The data below holds the lines to copy: everything from the line containing "Open the Search view in the activity bar" to the line containing "Given: Reply to Safiyanu's tweet", both ends included, set down exactly.

Data to process:
--- START ---

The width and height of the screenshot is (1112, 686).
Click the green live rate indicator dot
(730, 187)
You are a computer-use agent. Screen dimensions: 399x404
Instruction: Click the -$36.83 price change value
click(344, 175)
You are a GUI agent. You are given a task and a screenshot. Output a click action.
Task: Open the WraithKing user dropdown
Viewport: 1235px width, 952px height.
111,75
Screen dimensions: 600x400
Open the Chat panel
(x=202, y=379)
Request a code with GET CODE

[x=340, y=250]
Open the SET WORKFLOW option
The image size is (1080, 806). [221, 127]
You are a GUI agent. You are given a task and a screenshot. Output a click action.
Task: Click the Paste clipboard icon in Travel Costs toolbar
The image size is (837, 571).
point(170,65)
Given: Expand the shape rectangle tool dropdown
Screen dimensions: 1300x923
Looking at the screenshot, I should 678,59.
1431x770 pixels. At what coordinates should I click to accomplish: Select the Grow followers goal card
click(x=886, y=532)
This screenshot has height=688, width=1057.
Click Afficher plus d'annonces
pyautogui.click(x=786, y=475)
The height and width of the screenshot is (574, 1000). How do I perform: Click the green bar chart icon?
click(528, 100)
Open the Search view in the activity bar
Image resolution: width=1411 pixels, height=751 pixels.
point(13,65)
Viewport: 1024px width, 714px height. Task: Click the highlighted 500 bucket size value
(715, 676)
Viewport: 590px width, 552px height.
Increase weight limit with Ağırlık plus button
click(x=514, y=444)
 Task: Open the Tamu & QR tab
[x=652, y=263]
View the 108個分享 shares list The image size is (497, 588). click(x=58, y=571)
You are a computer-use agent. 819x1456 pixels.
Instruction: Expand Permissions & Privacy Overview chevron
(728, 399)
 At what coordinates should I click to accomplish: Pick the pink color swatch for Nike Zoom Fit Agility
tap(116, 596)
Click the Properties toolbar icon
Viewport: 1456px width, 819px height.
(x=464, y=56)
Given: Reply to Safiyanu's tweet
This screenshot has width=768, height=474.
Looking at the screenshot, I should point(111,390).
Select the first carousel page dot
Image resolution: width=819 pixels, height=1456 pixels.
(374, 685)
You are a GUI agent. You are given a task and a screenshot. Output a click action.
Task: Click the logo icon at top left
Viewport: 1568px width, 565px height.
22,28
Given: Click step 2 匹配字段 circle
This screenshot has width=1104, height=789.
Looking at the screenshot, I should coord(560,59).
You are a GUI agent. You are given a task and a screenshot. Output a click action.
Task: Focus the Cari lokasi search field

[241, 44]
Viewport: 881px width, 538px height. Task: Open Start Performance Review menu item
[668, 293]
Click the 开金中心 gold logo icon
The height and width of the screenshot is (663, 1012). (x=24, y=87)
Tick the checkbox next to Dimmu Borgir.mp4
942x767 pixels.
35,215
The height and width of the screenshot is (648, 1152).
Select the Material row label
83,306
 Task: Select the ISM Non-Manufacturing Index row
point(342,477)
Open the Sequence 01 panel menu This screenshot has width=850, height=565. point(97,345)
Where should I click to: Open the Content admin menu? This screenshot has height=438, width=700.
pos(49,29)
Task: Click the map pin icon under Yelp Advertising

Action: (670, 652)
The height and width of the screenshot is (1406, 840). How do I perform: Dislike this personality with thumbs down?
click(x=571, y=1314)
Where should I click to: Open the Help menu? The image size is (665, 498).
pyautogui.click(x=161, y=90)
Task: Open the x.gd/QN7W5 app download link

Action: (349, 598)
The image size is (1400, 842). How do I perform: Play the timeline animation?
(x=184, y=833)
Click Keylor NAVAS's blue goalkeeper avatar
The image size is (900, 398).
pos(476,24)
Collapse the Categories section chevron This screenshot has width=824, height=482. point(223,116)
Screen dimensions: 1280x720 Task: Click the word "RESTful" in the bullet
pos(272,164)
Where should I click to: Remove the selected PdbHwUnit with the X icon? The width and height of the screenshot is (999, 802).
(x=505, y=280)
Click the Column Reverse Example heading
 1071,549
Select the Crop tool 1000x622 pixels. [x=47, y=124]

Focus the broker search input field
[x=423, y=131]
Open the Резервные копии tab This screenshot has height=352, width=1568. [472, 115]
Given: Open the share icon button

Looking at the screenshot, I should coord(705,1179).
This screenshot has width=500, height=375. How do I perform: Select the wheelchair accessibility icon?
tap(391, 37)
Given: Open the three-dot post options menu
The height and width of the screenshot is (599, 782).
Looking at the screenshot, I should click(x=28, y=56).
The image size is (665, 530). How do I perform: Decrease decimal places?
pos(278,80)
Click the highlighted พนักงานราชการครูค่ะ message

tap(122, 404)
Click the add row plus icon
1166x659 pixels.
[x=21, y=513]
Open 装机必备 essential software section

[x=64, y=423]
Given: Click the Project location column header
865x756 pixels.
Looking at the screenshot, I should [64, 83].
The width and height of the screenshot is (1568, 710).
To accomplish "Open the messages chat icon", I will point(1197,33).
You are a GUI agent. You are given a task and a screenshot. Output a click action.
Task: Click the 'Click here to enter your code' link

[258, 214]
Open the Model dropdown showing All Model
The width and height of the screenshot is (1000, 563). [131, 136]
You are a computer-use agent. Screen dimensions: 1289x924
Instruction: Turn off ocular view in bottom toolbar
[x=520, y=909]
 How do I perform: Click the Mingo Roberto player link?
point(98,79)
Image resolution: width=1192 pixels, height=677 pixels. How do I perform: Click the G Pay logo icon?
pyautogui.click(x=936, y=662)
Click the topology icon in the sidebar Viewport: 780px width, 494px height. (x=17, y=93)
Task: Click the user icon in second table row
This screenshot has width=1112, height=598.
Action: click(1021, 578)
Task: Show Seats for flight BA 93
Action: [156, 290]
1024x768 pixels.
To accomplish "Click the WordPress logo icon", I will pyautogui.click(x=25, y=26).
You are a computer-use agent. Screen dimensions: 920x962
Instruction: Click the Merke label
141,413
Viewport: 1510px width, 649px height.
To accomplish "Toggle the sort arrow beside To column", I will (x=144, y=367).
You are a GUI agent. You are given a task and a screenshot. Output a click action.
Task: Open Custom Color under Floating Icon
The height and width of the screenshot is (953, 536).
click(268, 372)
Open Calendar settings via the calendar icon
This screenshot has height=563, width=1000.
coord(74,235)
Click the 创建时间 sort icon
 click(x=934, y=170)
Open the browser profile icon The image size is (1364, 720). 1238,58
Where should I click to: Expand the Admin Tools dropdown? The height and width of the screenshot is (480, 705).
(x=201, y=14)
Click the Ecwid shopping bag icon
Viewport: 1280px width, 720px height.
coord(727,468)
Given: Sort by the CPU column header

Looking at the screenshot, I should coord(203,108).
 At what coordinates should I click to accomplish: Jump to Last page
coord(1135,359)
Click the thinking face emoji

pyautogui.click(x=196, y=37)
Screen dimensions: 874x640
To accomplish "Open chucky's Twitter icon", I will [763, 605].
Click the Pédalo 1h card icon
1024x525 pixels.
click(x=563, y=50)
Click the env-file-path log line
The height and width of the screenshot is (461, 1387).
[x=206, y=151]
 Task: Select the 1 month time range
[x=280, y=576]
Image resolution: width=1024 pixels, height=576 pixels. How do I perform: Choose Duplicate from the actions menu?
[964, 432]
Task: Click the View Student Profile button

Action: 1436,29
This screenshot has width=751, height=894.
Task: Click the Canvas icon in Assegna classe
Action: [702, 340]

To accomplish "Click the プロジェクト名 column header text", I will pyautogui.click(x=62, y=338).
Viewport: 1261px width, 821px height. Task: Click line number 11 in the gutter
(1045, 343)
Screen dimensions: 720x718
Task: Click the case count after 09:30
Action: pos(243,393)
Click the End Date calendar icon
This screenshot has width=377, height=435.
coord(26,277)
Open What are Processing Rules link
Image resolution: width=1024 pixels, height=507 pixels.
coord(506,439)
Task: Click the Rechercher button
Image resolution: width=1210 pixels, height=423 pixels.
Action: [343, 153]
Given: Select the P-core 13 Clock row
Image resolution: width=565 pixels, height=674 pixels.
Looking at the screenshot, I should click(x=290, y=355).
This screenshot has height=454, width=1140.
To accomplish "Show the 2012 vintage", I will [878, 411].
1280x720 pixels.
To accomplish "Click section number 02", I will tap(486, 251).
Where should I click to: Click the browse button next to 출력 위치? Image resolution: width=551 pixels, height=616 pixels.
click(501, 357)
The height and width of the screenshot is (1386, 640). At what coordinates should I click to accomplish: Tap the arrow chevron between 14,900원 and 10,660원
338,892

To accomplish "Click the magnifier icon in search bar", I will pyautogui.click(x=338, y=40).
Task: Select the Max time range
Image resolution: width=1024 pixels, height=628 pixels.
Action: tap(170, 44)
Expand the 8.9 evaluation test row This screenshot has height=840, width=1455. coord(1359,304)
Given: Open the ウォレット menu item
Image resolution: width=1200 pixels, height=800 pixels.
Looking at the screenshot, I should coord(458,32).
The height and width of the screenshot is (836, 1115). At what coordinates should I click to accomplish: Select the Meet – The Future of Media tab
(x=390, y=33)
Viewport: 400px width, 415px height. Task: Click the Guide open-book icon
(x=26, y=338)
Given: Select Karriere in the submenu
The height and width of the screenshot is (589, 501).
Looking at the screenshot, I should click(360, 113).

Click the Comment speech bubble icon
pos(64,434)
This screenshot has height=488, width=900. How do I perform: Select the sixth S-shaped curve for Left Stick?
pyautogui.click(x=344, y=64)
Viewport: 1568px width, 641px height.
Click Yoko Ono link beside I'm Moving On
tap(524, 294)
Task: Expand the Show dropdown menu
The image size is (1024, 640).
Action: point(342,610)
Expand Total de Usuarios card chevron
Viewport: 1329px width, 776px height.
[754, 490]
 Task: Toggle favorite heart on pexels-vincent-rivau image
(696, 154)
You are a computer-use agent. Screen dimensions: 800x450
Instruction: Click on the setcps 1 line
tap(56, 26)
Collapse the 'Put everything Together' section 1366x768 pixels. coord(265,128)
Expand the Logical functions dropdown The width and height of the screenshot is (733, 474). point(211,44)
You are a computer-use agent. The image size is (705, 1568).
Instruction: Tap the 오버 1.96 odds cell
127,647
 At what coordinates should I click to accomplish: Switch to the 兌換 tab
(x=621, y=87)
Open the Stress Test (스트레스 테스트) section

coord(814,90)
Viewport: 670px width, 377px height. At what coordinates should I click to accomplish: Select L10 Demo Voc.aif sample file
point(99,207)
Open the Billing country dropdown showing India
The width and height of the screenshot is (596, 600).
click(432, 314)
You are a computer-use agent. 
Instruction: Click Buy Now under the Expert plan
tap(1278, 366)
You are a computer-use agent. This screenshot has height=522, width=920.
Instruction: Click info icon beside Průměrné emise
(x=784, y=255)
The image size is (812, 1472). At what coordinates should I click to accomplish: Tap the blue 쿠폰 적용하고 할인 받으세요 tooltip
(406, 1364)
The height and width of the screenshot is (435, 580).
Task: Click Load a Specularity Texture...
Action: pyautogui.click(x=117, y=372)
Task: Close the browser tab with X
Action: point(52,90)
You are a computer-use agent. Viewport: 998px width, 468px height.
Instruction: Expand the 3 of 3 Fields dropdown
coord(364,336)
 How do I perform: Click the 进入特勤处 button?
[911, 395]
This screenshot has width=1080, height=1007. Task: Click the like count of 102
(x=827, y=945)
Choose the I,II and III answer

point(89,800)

--- END ---

Answer below:
Open the Search view in the activity bar
Image resolution: width=1411 pixels, height=751 pixels.
point(13,65)
Viewport: 1024px width, 714px height. Task: Click the highlighted 500 bucket size value
(715, 676)
Viewport: 590px width, 552px height.
Increase weight limit with Ağırlık plus button
click(x=514, y=444)
 Task: Open the Tamu & QR tab
[x=652, y=263]
View the 108個分享 shares list The image size is (497, 588). click(x=58, y=571)
You are a computer-use agent. 819x1456 pixels.
Instruction: Expand Permissions & Privacy Overview chevron
(728, 399)
 At what coordinates should I click to accomplish: Pick the pink color swatch for Nike Zoom Fit Agility
tap(116, 596)
Click the Properties toolbar icon
Viewport: 1456px width, 819px height.
(x=464, y=56)
Given: Reply to Safiyanu's tweet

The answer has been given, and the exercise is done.